Activity:
Find every line in the records below that holds the word "crest", and copy each one.

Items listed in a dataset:
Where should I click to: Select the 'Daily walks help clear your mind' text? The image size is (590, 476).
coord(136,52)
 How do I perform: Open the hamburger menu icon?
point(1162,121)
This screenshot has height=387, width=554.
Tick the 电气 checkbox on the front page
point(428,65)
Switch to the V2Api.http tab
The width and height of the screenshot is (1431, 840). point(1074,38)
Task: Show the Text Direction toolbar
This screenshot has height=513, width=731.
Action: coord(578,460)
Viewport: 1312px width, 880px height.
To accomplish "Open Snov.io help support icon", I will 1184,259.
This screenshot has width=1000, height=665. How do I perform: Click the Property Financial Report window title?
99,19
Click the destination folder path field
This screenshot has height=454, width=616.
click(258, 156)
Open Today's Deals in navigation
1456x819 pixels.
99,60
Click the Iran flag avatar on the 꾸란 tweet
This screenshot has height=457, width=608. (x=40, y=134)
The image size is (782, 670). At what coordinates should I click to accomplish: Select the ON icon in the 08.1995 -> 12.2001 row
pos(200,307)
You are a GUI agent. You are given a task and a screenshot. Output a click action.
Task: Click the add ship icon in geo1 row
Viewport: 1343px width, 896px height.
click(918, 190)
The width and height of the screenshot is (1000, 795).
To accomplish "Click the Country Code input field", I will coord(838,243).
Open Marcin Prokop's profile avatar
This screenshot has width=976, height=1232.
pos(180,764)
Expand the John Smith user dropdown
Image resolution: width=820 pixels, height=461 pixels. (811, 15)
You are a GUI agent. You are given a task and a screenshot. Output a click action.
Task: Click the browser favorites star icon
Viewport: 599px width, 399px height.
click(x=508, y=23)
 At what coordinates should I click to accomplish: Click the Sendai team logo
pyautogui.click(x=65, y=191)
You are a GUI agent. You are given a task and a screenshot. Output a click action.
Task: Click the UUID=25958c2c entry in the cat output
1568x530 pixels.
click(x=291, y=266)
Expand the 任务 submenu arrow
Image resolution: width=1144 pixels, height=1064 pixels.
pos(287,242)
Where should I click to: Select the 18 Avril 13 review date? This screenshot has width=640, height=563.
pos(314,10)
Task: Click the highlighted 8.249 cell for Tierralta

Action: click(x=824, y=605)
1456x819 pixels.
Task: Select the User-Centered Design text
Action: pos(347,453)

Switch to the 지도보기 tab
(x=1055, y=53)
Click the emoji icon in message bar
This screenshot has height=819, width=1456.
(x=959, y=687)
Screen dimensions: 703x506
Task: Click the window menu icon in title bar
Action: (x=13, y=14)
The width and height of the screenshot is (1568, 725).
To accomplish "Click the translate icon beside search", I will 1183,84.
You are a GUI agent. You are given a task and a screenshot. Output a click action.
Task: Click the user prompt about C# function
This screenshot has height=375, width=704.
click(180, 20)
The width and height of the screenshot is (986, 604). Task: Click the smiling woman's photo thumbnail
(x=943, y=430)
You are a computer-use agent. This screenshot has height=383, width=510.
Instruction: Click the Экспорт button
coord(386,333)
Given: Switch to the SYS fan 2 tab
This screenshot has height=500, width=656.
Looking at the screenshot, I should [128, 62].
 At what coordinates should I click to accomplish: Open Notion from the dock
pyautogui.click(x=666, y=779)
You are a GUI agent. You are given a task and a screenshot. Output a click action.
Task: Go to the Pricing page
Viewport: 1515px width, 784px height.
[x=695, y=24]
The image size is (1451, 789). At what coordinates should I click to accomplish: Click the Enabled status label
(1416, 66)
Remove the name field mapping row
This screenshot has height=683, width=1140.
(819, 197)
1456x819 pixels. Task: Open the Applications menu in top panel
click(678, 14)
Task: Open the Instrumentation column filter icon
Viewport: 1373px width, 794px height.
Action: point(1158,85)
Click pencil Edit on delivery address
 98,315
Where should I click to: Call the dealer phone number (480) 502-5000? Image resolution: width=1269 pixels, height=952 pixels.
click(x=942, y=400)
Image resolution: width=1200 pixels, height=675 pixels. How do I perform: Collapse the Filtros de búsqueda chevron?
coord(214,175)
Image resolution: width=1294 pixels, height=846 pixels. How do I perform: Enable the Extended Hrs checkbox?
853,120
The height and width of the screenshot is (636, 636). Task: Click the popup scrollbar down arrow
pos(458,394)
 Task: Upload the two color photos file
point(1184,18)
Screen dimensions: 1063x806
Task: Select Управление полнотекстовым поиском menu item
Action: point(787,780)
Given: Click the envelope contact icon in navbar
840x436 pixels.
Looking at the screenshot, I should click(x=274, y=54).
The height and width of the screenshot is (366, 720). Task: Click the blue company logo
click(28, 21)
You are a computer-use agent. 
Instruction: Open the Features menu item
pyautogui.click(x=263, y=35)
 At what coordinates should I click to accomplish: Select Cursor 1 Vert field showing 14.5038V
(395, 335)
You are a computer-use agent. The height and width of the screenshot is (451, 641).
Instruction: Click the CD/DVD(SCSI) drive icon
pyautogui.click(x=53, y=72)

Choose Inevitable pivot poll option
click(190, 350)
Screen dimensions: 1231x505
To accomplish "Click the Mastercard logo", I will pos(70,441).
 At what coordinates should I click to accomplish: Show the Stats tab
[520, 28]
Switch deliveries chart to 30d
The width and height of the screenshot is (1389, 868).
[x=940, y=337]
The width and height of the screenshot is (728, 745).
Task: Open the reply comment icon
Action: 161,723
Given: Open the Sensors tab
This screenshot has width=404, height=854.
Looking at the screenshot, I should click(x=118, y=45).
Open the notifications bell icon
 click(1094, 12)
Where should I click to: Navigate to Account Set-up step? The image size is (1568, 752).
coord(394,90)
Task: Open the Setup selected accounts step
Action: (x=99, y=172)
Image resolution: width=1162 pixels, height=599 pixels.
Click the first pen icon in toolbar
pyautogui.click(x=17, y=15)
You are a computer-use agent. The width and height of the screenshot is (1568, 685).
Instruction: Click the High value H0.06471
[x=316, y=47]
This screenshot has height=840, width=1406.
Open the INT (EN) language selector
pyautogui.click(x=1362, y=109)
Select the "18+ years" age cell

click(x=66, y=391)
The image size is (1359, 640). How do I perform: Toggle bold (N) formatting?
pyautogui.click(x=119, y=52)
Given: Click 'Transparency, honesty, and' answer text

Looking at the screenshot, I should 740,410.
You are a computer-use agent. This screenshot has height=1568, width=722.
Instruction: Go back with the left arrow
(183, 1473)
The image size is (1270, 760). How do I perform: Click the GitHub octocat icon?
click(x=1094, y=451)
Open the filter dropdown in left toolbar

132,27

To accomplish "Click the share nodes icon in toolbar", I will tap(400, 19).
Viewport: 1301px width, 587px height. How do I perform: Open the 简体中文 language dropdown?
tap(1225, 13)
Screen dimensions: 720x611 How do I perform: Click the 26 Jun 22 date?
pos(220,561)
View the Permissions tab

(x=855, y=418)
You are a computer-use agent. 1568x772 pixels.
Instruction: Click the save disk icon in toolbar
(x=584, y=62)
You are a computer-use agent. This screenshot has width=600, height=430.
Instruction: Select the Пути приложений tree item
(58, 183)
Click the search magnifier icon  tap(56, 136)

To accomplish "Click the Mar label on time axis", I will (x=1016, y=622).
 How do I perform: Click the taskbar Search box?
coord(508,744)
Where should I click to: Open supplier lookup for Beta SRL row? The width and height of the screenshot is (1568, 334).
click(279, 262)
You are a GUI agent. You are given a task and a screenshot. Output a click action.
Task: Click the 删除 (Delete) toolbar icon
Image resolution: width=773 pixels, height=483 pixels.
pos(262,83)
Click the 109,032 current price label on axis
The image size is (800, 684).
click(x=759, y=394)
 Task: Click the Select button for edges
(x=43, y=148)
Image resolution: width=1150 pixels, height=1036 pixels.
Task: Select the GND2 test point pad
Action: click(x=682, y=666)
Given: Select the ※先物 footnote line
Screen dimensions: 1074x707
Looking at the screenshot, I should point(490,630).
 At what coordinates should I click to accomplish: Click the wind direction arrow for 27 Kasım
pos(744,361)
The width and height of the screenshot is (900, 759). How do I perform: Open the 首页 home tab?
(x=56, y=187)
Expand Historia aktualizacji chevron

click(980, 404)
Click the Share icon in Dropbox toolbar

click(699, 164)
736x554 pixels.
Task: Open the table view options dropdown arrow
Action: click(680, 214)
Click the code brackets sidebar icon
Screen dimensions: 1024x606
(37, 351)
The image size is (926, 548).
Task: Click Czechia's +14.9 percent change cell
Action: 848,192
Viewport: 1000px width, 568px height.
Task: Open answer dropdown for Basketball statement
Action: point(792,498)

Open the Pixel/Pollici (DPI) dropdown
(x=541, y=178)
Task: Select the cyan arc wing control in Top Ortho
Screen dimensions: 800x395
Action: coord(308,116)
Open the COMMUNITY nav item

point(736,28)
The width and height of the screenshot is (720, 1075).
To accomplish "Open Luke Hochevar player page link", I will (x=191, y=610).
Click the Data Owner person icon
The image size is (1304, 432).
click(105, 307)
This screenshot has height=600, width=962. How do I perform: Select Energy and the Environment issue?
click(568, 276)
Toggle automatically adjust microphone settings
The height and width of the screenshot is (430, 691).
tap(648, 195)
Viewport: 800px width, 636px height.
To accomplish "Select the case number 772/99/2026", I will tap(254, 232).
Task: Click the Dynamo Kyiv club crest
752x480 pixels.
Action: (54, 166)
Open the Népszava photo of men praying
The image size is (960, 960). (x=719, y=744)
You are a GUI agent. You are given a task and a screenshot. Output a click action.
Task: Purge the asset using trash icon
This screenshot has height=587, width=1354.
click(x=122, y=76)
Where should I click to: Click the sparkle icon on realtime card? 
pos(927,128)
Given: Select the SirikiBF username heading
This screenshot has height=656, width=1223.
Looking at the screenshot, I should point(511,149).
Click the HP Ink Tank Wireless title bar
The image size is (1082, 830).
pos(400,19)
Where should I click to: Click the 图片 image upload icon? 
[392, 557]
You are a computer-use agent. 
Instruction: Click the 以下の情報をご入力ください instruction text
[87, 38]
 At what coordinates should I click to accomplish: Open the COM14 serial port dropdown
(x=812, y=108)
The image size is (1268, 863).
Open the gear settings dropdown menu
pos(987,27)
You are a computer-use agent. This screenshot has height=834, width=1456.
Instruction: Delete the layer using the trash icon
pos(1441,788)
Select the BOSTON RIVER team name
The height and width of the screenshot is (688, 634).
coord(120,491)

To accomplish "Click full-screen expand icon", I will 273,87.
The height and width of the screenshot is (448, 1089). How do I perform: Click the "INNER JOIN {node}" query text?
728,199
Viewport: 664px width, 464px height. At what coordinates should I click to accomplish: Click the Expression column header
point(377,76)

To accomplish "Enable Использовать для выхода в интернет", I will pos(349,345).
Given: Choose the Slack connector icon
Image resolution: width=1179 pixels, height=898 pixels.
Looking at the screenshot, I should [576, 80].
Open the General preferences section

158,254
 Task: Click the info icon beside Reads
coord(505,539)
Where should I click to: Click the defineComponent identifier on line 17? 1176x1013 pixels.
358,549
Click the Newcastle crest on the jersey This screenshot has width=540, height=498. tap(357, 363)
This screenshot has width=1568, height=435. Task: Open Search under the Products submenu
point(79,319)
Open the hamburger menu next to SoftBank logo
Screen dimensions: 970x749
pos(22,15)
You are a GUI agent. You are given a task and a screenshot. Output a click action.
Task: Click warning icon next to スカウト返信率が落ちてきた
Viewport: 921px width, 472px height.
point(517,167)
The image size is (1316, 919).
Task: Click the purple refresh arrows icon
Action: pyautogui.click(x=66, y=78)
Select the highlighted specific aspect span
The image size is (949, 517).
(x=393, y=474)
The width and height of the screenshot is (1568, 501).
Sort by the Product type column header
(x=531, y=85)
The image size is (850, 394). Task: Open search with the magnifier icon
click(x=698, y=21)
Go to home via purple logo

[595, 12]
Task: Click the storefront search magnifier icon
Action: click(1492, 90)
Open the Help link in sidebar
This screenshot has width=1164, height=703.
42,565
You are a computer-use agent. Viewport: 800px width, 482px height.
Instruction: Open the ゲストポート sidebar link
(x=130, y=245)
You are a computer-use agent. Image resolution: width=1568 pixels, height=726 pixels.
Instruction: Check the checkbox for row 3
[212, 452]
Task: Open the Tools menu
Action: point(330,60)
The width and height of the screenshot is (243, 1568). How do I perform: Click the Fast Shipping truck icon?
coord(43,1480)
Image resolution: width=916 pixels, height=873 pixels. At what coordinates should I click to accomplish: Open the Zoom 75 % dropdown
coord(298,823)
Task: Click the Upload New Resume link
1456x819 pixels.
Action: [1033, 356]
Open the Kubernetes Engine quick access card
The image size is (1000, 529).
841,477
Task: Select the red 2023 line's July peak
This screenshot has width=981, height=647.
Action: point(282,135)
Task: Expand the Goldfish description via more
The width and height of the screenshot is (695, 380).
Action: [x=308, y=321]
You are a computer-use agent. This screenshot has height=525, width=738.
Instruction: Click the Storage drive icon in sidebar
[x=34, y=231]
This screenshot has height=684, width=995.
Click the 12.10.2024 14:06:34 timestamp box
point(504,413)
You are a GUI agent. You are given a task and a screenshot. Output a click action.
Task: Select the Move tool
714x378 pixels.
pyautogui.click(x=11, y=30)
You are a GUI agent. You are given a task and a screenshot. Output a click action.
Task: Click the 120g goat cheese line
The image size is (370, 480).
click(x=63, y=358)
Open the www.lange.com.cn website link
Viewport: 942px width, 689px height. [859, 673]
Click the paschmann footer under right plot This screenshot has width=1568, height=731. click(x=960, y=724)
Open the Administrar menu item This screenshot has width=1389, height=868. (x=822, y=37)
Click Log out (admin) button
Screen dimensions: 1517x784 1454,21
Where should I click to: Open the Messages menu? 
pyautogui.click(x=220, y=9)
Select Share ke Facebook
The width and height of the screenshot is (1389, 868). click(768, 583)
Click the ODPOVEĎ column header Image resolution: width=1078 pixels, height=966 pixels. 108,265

Your response:
Task: Click the Dynamo Kyiv club crest
Click the Newcastle crest on the jersey This screenshot has width=540, height=498. tap(357, 363)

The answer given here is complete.